Upandaway0987 Sat 24-Sep-16 09:08:21

We have our own accounts, joint is for all bills, house etc. H has moved the money to his own account. I always talk to him about what we do with our joint money, any big purchase etc

Nakupenda Sat 24-Sep-16 09:09:57

I'd be okay with 4000 packets of scampi fries. I'd eat every packet in silent protest.

Seriously though, why not just ask him? If your relationship is in fine nick why not ask him instead of a forum of strangers?

If the joint account is for joint money it's not okay to take £2k without so much as a passing comment on why.

Upandaway0987 Sat 24-Sep-16 09:12:07

Can't ask him, he's away. I'm so cross and upset

PotteringAlong Sat 24-Sep-16 09:12:19

If he's moved it all to his account then I'd say he was preparing to leave you.

NormaStanleyFletcher Sat 24-Sep-16 09:13:27

You have to talk about this.

Is there any reason you feel you can't?

YouAreMyRain Sat 24-Sep-16 09:14:01

Sadly I agree with pottering. Where is he? Who with?

NerrSnerr Sat 24-Sep-16 09:14:23

Is he not contactable at all? Not even via text or email? If just send a message saying what was that £2k for?

pollyblack Sat 24-Sep-16 09:14:50

Yes i'd be worried about this.

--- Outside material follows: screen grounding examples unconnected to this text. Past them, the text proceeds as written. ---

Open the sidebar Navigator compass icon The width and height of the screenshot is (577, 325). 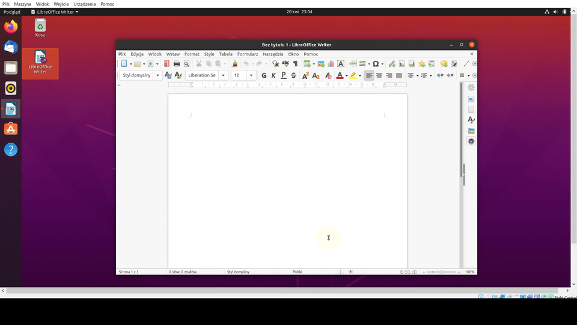pyautogui.click(x=471, y=141)
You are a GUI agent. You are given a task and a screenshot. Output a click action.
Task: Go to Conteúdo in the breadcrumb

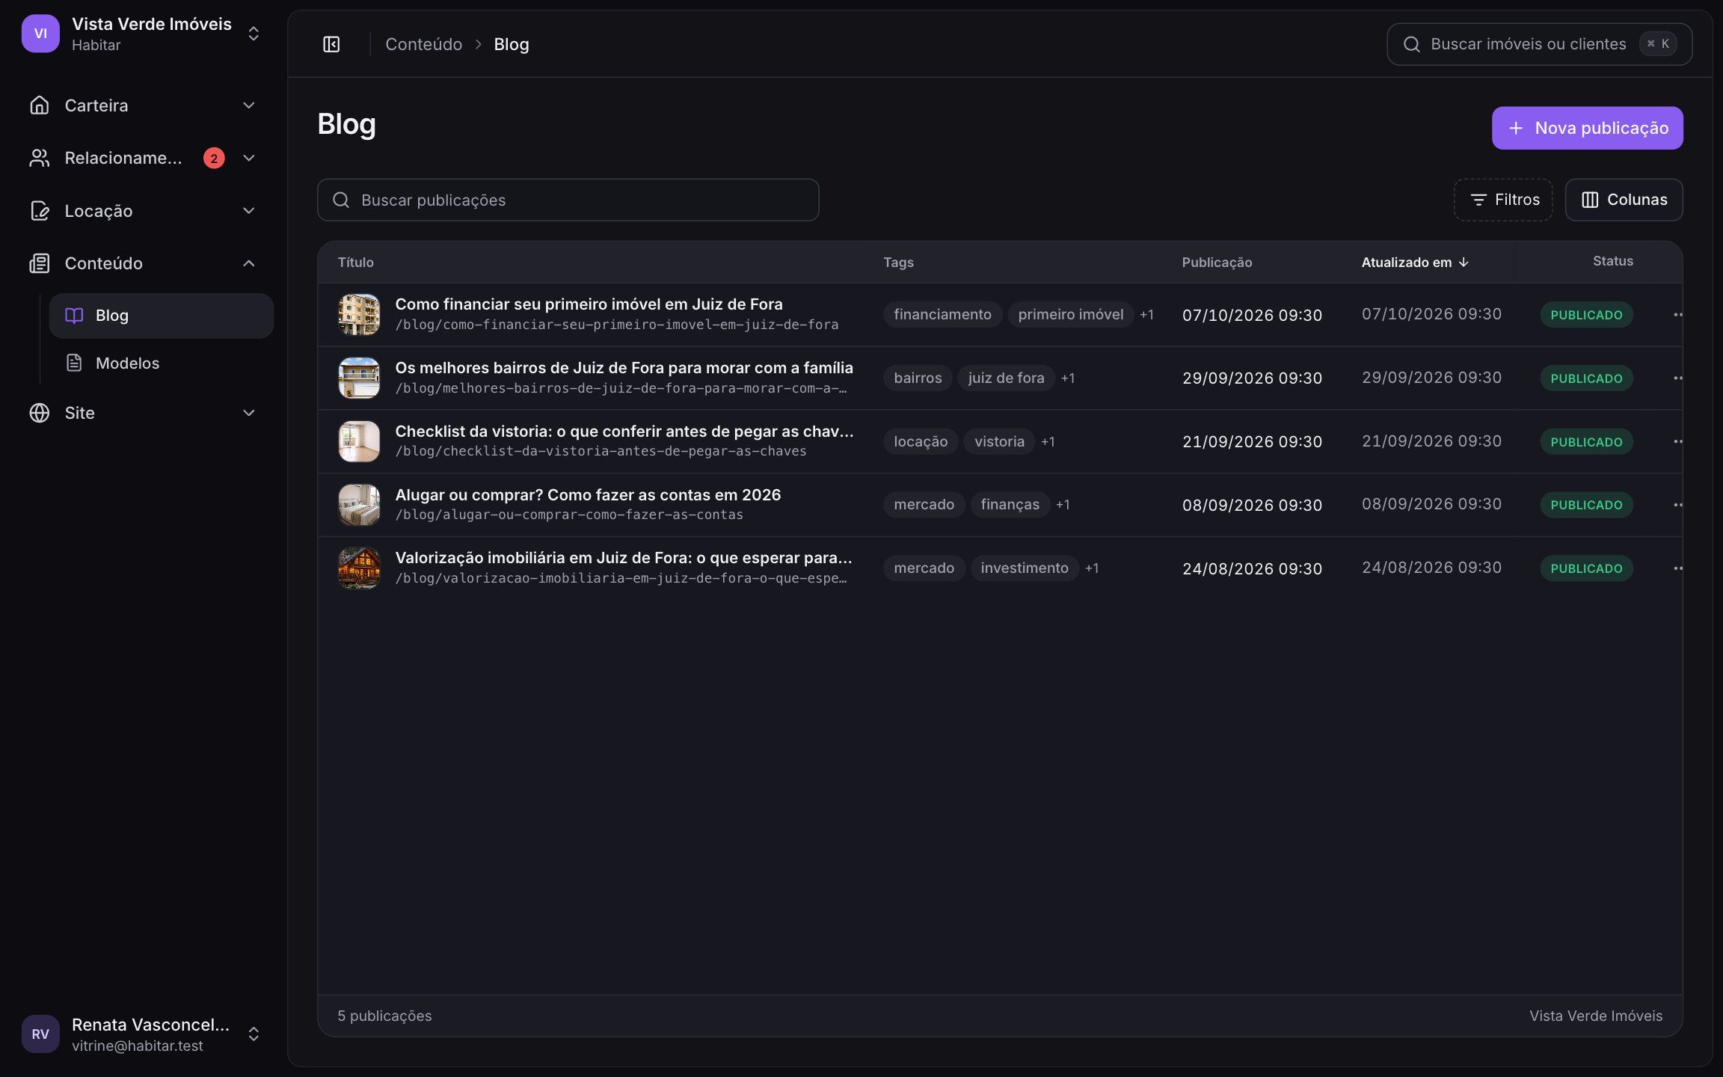coord(424,44)
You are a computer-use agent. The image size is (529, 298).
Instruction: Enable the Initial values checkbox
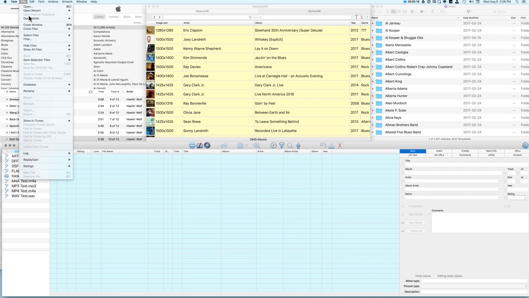point(413,276)
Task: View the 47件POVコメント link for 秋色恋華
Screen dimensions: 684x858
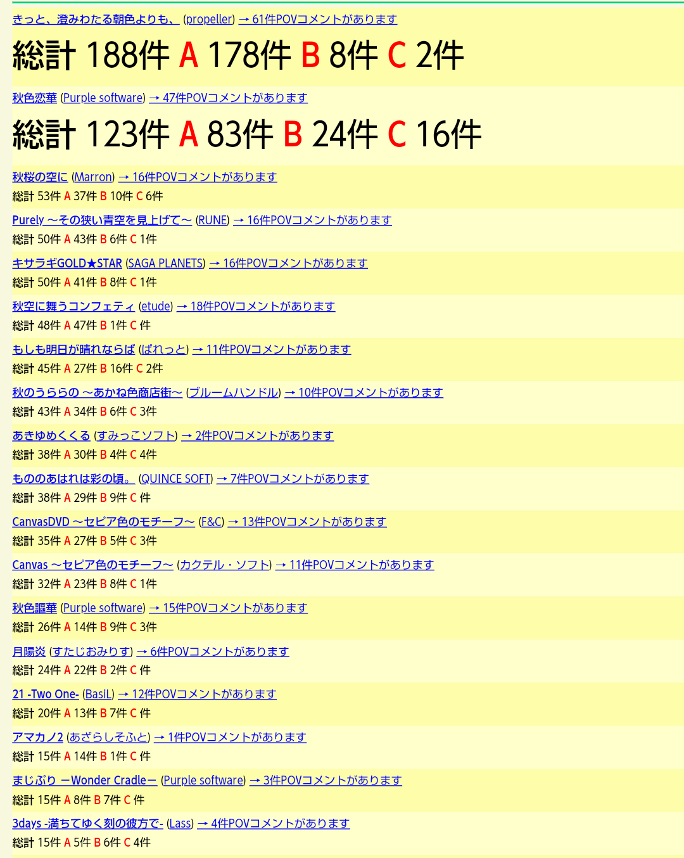Action: [228, 98]
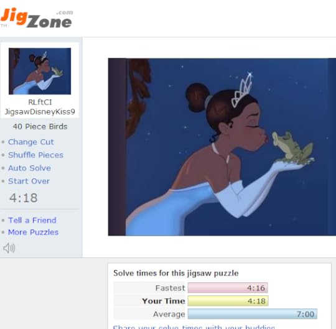Image resolution: width=336 pixels, height=329 pixels.
Task: Open the share solve times link
Action: coord(194,327)
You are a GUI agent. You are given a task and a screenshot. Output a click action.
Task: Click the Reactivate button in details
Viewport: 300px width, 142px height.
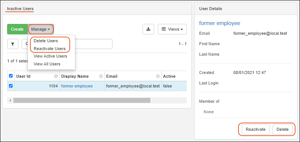(256, 129)
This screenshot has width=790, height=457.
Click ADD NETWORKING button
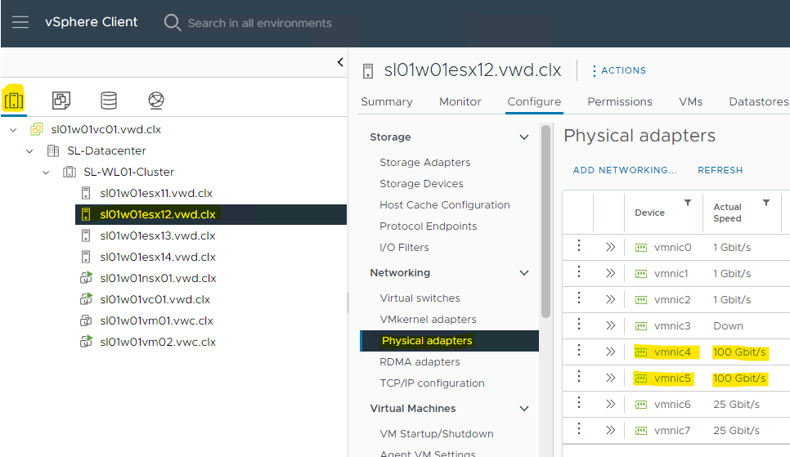[x=625, y=170]
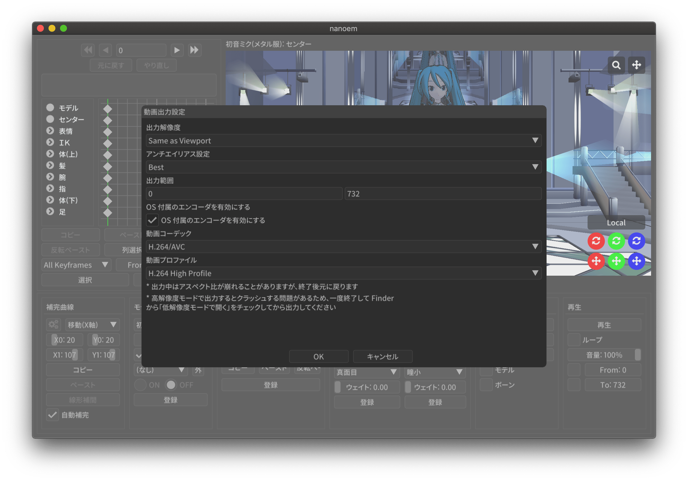Viewport: 688px width, 481px height.
Task: Toggle the OS付属のエンコーダを有効にする checkbox
Action: coord(152,220)
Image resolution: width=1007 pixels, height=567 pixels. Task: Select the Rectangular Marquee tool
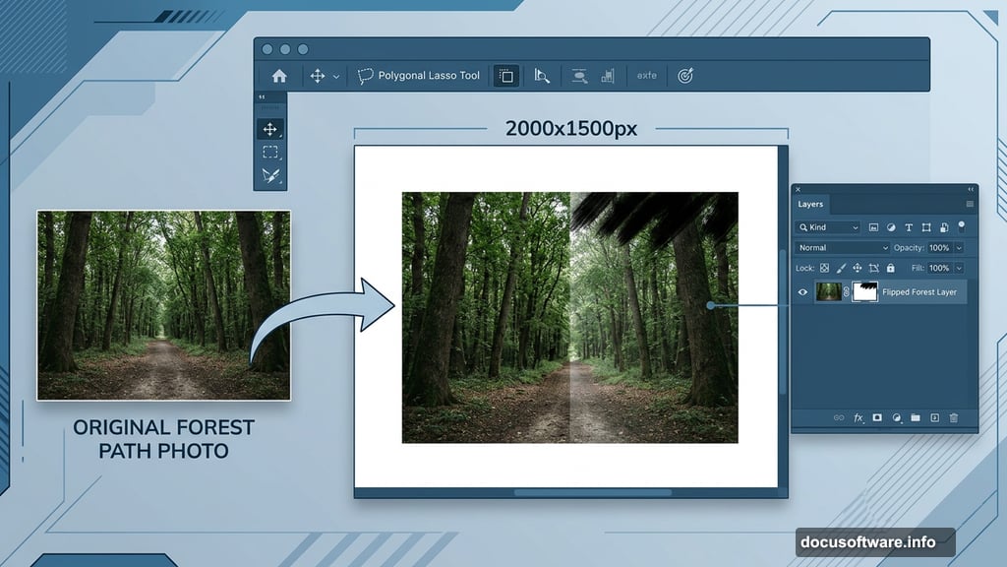[270, 152]
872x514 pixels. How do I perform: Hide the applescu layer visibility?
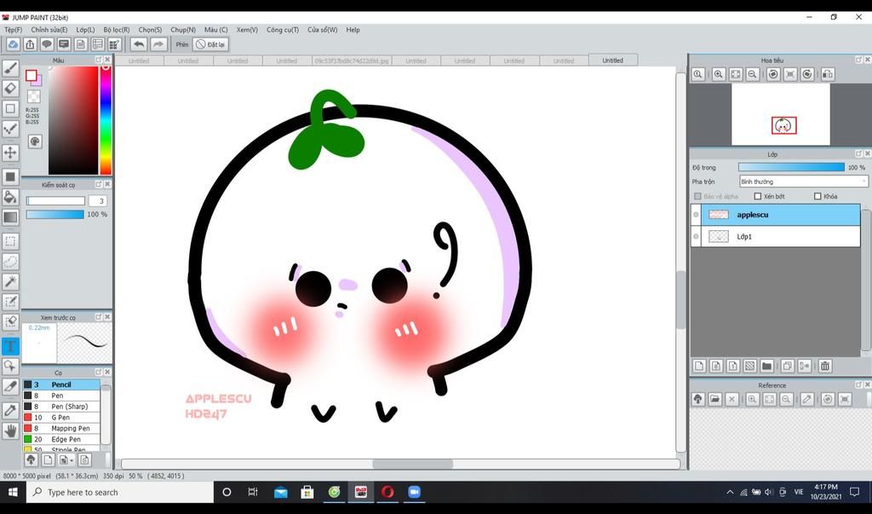696,215
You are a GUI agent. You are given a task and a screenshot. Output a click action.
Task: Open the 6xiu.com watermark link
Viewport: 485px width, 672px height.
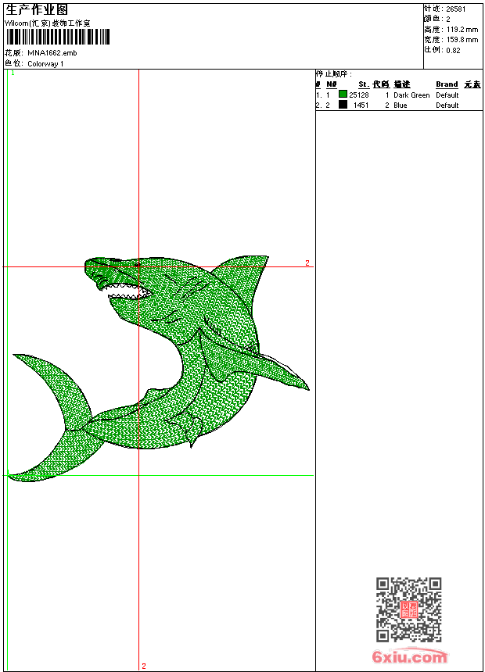point(409,657)
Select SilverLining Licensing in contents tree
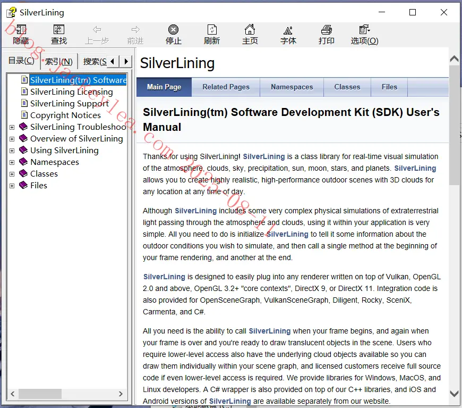Screen dimensions: 462x408 pyautogui.click(x=72, y=92)
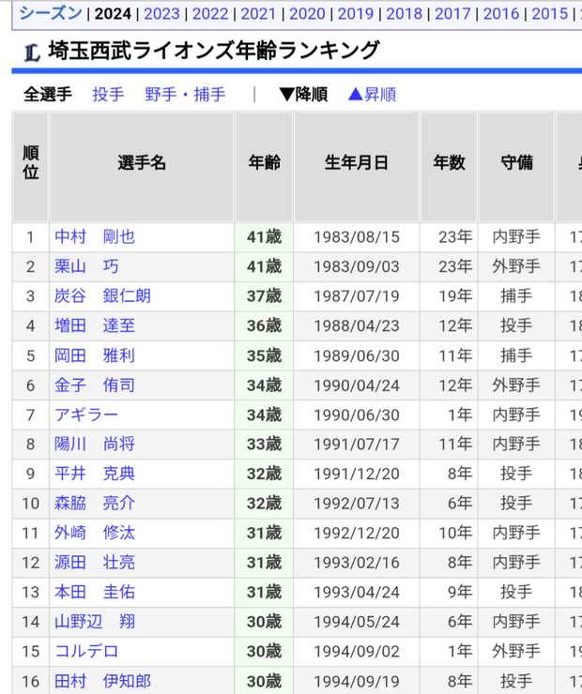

We generally discuss anything over an "everyday" purchase.

RedMapleLeaf Sat 24-Sep-16 09:16:24

How much is left? £2k is worth about two months of my bills and would be the most I'd keep in there.

RedMapleLeaf Sat 24-Sep-16 09:17:11

How far away is he? Can't you just ask?

NerrSnerr Sat 24-Sep-16 09:17:19

Could there be a rational explanation? Do you have credit cards or loans that he took the money out to pay off and he forgot to tell you?

AnyFucker Sat 24-Sep-16 09:19:13

Unless he is a submariner or peace keeping in Aleppo or summat of course you can ask him.

tribpot Sat 24-Sep-16 09:24:45

Yes, key first thing is whether or not there is enough money in the account to cover the monthly bills. If no, WTF is he doing.

If yes, why has the money been moved to his account where you don't have access to it? And what was the money earmarked for? My budget doesn't have 'unallocated savings', it has categories for things like emergency fund, household repairs, car repairs - so stuff that could be spent but might also not be. If the money merely moves account it hasn't been removed from its fund but both partners have to understand the budget to appreciate this isn't just free-floating money, it has a purpose.

itlypocerka Sat 24-Sep-16 09:27:50

If he's away is it possible that he doesn't know about this and has had a card cloned? Could you have been robbed? You need to speak to him ASAP!